= Seaxnēat =

National god of the Saxons

In Germanic mythology, Seaxnēat (pronounced /ang/) or Saxnôt was the national god of the Saxons. He is sometimes identified with either Tīwaz or Fraujaz (Old Norse Týr and Freyr).

==Attestations==
The Old English form Seaxnēat is recorded in the genealogies of the kings of Essex (as Seaxnēt, Saxnēat, Saxnat). Originally he was the first ancestor listed, with the first king of Essex, Æscwine, seven generations later. A later version of the genealogy, preserved in the 12th-century Chronicon ex chronicis, makes Seaxnēat a son of Wōden (Odin).

The Old Saxon form Saxnôt is attested in the renunciation portion of the Old Saxon Baptismal Vow along with the gods Uuôden (Odin) and Thunaer (Thor).

==Etymology==
The name is usually derived from seax, the eponymous long knife or short sword of the Saxons, and (ge)-not, (ge)-nēat as "companion" (cognate with German Genosse "comrade"), resulting in a translation of either "sword-companion" (gladii consors, ensifer) or "companion of the Saxons", which Jan de Vries further argued was the original name of the Saxons as a people. The suggestion that the second element means "need", cognate with the Anglo-Saxon verb nēotan, is less widely accepted.

==Analysis==
Wōden is the divine progenitor in the other surviving Anglo-Saxon royal genealogies, so presumably the earlier form of the Essex genealogy preserves a specifically Saxon tradition of a national god. Wōden may have displaced national or regional deities in the other genealogies as part of his rising influence, or use of his name by churchmen.
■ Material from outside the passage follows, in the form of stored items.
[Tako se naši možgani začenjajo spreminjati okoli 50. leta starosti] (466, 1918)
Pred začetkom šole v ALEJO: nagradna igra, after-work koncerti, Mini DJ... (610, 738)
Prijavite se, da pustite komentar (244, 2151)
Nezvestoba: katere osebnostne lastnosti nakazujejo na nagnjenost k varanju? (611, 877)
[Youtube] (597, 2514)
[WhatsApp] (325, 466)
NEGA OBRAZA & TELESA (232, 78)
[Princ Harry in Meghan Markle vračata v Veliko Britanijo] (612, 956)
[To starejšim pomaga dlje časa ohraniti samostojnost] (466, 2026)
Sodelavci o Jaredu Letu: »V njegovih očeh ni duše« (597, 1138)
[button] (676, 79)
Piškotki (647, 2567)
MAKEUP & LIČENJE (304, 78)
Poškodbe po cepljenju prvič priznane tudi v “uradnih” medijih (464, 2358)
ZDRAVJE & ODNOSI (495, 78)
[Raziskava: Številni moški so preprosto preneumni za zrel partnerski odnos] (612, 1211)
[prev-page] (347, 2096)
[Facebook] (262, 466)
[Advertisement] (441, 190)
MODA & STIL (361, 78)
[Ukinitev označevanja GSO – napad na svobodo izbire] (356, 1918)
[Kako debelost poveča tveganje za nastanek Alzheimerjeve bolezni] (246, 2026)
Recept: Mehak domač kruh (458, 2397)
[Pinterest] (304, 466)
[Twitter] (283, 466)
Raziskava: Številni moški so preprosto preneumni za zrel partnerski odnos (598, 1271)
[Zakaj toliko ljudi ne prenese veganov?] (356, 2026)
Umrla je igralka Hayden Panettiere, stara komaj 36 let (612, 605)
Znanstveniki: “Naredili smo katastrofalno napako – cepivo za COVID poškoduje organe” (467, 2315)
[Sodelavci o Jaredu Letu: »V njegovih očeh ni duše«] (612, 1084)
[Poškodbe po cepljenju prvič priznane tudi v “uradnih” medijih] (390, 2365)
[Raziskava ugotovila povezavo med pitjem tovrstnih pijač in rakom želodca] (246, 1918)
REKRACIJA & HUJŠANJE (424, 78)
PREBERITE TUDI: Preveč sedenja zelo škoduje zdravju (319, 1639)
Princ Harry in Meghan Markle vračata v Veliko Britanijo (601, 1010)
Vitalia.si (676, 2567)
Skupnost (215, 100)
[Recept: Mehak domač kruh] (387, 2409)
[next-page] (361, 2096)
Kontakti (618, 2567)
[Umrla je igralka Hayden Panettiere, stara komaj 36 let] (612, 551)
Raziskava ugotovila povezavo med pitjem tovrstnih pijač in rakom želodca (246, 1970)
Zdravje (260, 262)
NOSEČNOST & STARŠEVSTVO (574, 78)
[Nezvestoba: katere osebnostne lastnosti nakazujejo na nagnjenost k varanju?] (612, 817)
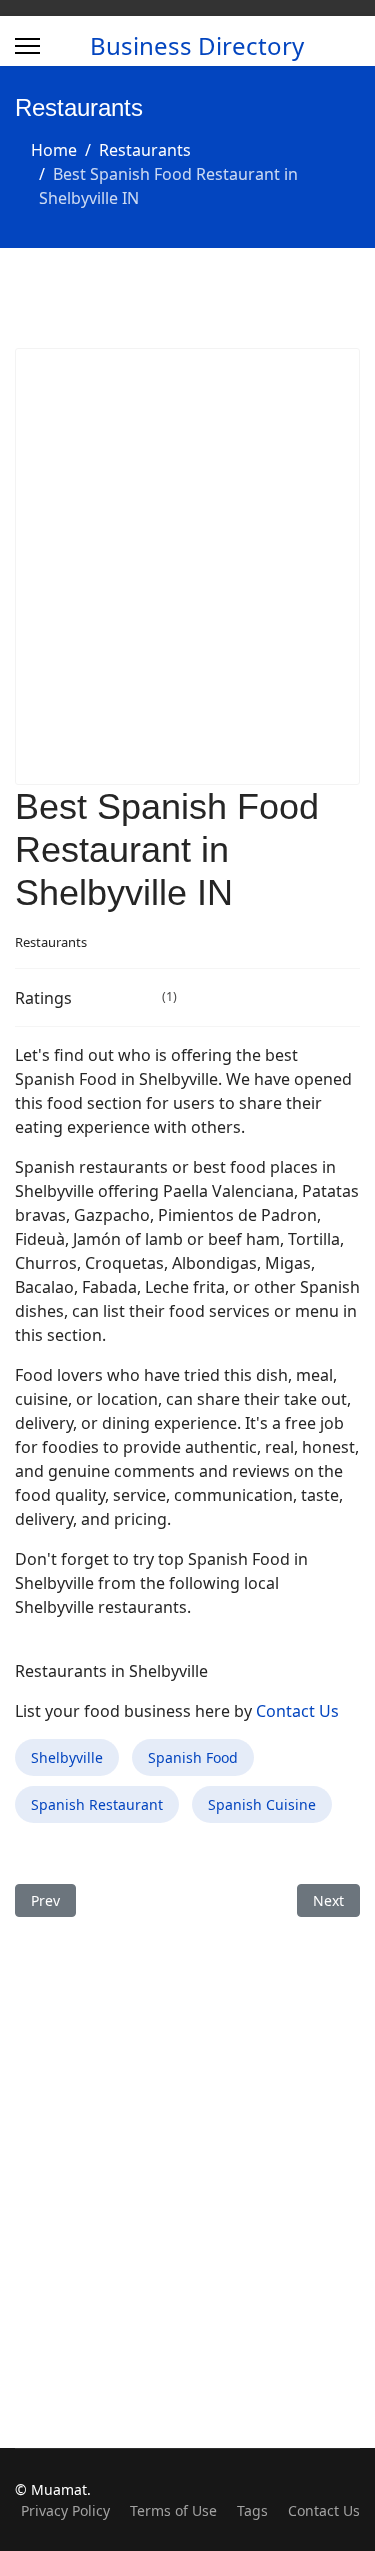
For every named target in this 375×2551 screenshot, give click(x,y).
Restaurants (51, 942)
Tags (252, 2510)
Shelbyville (67, 1757)
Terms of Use (173, 2510)
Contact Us (297, 1711)
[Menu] (27, 46)
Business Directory (197, 46)
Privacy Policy (65, 2510)
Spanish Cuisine (262, 1804)
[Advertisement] (187, 566)
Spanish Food (193, 1757)
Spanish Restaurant (97, 1804)
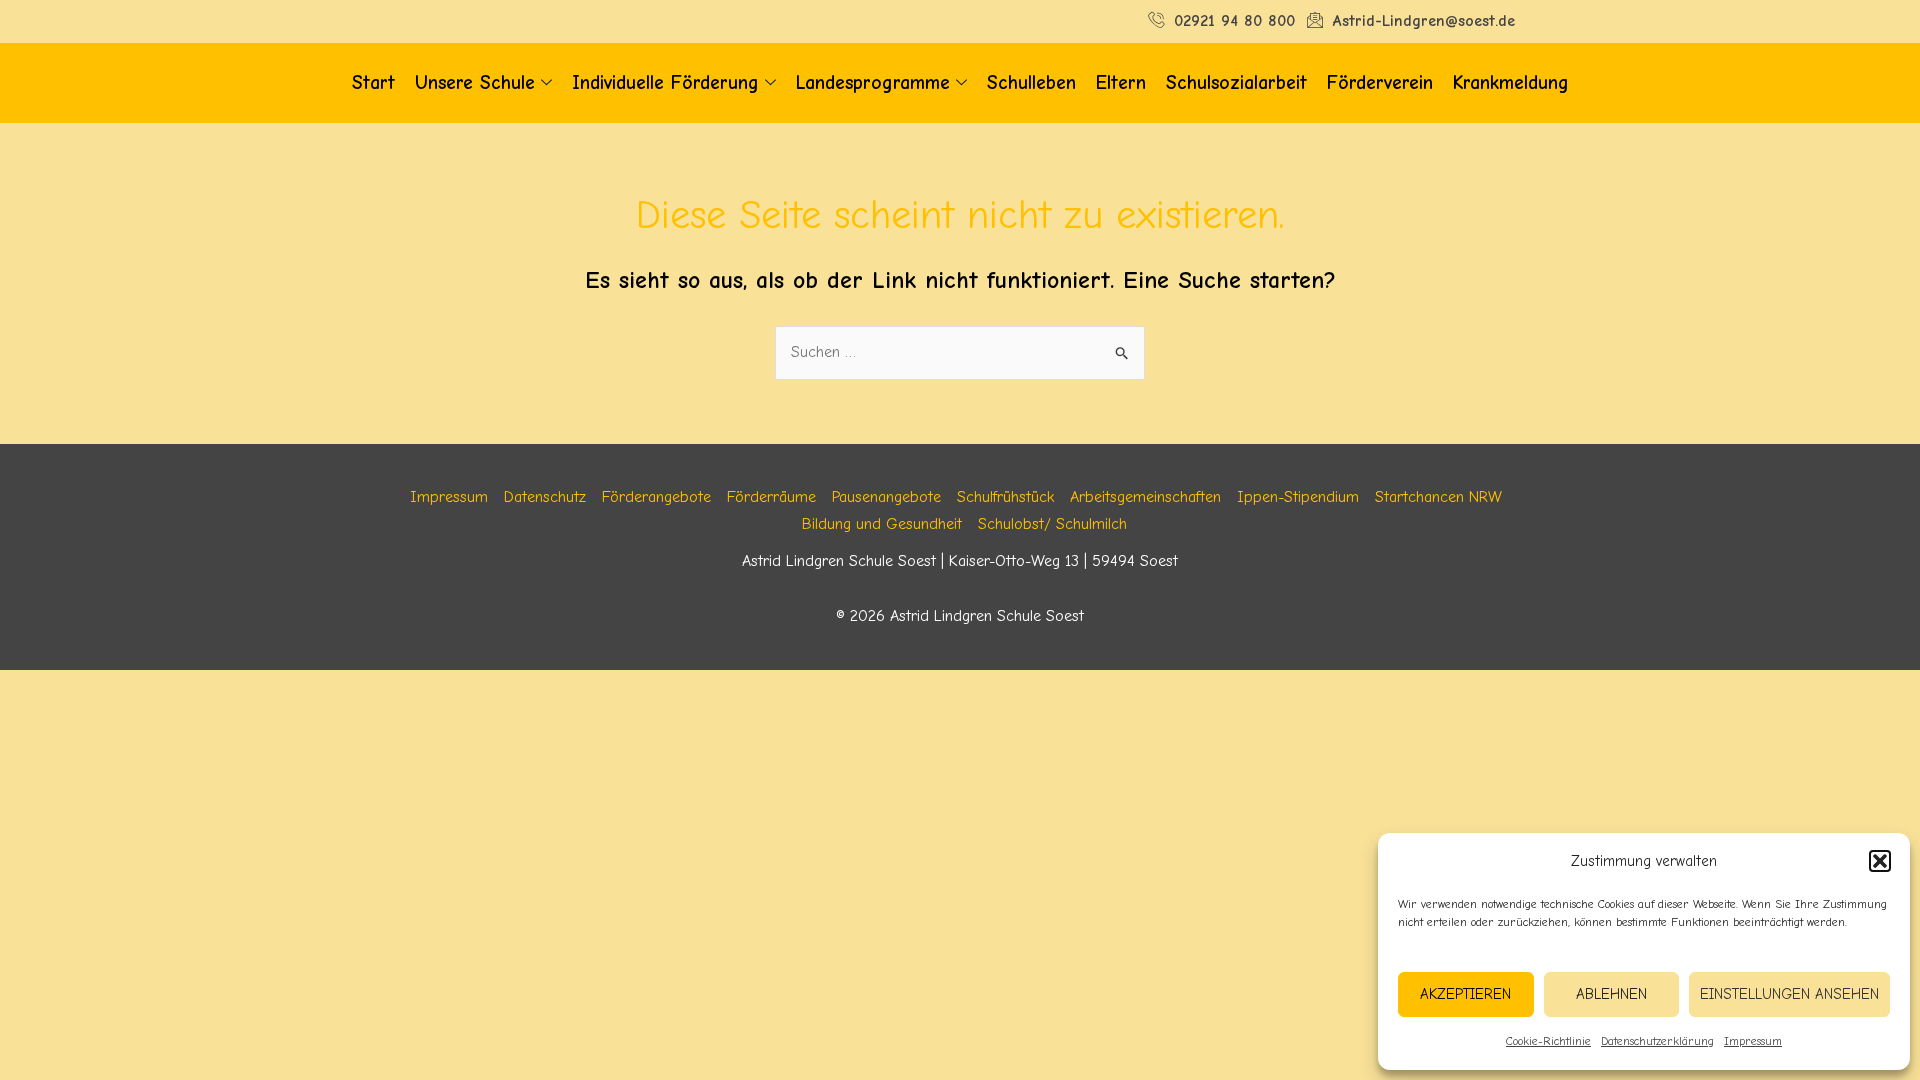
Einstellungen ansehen (1789, 994)
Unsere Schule (475, 83)
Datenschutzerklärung (1657, 1041)
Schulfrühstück (1005, 497)
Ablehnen (1611, 994)
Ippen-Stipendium (1298, 497)
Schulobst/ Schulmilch (1052, 524)
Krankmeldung (1511, 83)
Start (373, 83)
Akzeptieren (1465, 994)
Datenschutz (545, 497)
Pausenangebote (886, 497)
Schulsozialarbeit (1236, 83)
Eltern (1121, 83)
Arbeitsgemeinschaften (1145, 497)
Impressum (1753, 1041)
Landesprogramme (873, 83)
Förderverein (1380, 83)
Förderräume (771, 497)
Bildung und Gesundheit (882, 524)
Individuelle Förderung (665, 83)
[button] (1880, 861)
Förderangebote (656, 497)
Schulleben (1031, 83)
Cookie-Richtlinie (1548, 1041)
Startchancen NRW (1438, 497)
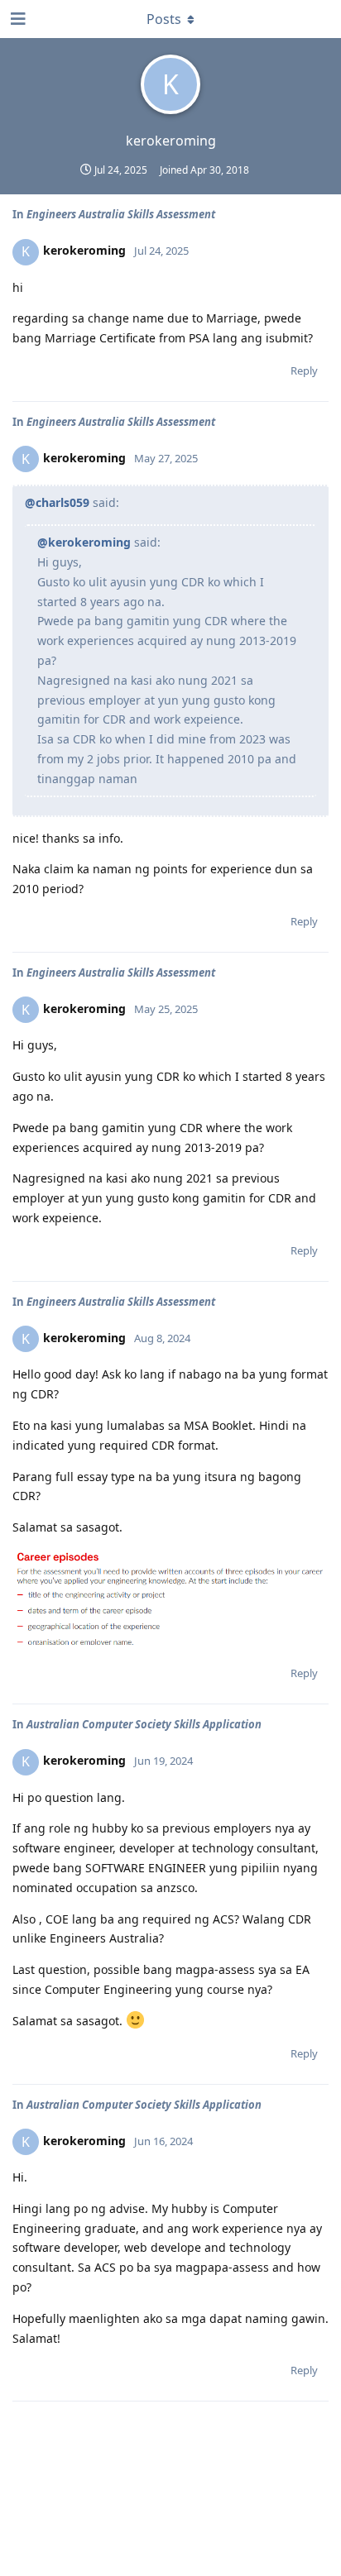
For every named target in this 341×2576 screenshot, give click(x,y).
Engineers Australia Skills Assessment (120, 214)
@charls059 (57, 502)
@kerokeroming (84, 542)
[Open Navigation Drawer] (16, 19)
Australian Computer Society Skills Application (144, 1724)
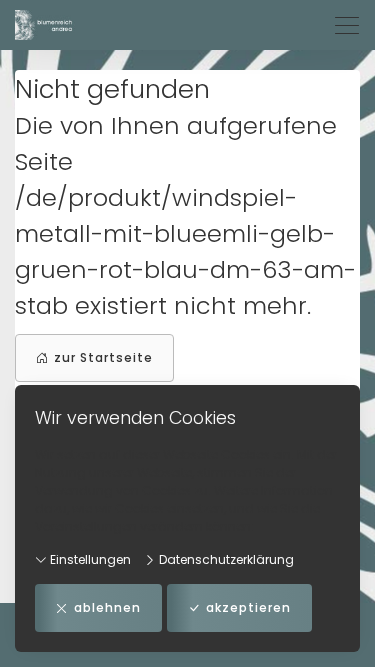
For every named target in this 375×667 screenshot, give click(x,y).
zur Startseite (103, 357)
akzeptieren (248, 607)
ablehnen (107, 607)
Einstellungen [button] (89, 559)
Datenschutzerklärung (225, 559)
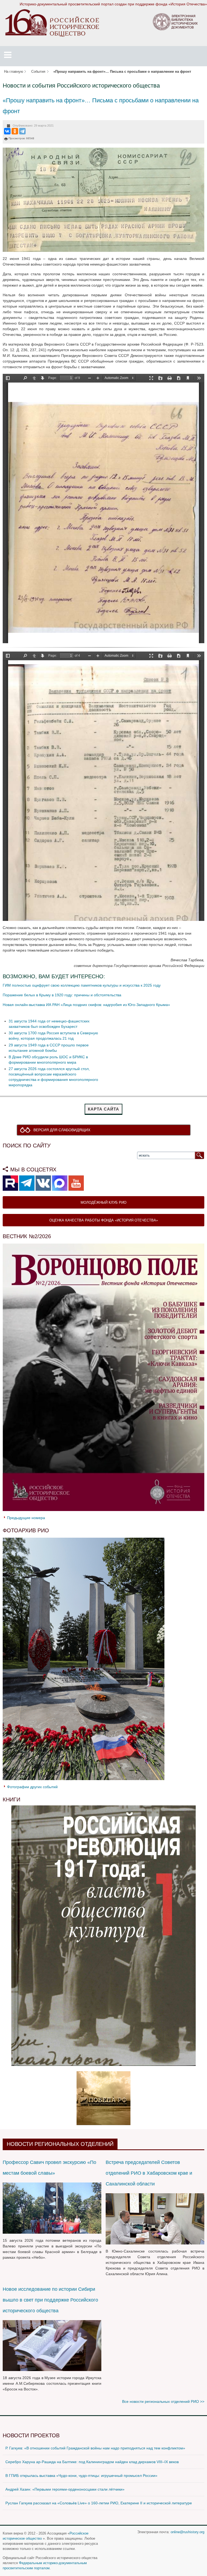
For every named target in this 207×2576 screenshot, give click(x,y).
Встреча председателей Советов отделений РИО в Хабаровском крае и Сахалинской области (149, 2173)
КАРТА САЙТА (103, 1109)
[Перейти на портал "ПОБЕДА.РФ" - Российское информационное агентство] (103, 2098)
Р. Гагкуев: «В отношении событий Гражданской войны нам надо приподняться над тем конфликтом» (95, 2448)
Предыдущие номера (26, 1518)
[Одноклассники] (15, 131)
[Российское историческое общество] (52, 23)
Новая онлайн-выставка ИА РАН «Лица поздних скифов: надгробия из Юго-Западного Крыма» (86, 1004)
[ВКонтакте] (7, 131)
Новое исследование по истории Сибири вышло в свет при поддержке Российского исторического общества (50, 2299)
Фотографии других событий (32, 1787)
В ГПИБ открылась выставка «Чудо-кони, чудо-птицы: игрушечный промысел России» (81, 2475)
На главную (13, 72)
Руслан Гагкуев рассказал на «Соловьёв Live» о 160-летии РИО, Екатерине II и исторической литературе (98, 2503)
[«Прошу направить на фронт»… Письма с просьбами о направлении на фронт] (103, 199)
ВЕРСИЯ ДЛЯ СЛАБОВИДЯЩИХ (61, 1130)
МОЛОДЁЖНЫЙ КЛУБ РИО (103, 1202)
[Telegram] (22, 131)
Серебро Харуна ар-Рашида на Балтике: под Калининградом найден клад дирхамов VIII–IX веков (92, 2462)
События (38, 72)
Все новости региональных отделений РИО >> (163, 2401)
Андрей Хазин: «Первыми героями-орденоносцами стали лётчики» (65, 2489)
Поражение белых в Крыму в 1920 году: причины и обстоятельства (62, 995)
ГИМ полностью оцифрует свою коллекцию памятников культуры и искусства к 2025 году (82, 985)
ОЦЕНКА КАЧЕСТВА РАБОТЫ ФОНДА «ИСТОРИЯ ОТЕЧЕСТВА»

Since the Old Saxon Baptismal Vow lists three gods, usually interpreted as a Germanic divine triad, Jacob Grimm argued that Saxnôt must have been a major deity, comparable in stature to UUoden and Thunaer. In 1828, he proposed that Saxnôt was another name for Freyr (Old Saxon Froho), whose sword is prominently mentioned in the Eddic poem Skírnismál. In Deutsche Mythologie, he later made the same argument in favour of identifying Saxnôt with Týr ("who else but Zio or Eor or the Greek Ares?"), who in Norse mythology has the sword as his characteristic weapon until he loses his right hand as a pledge in the binding of Fenrir. Seaxnēat/Saxnôt was also identified with Týr by Ernst Alfred Philippson and de Vries. As pointed out by Gabriel Turville-Petre, Georges Dumézil's trifunctional hypothesis would suggest he is Freyr (as a representative of the third "function" alongside Odin, representing the first, and Thor, representing the second); for this reason Rudolf Simek identified him with Freyr.

Through the alternative etymology of the second element of his name, deriving it from a root meaning 'to get, make use of', Seaxnēat/Saxnôt has also been related to the British deity Nodens and the Irish deity Nuada, by Rudolf Much and more recently by Swiss linguist Heinrich Wagner, who sees parallels in Nuada's role in Irish mythology as progenitor, and his possession of a flashing sword.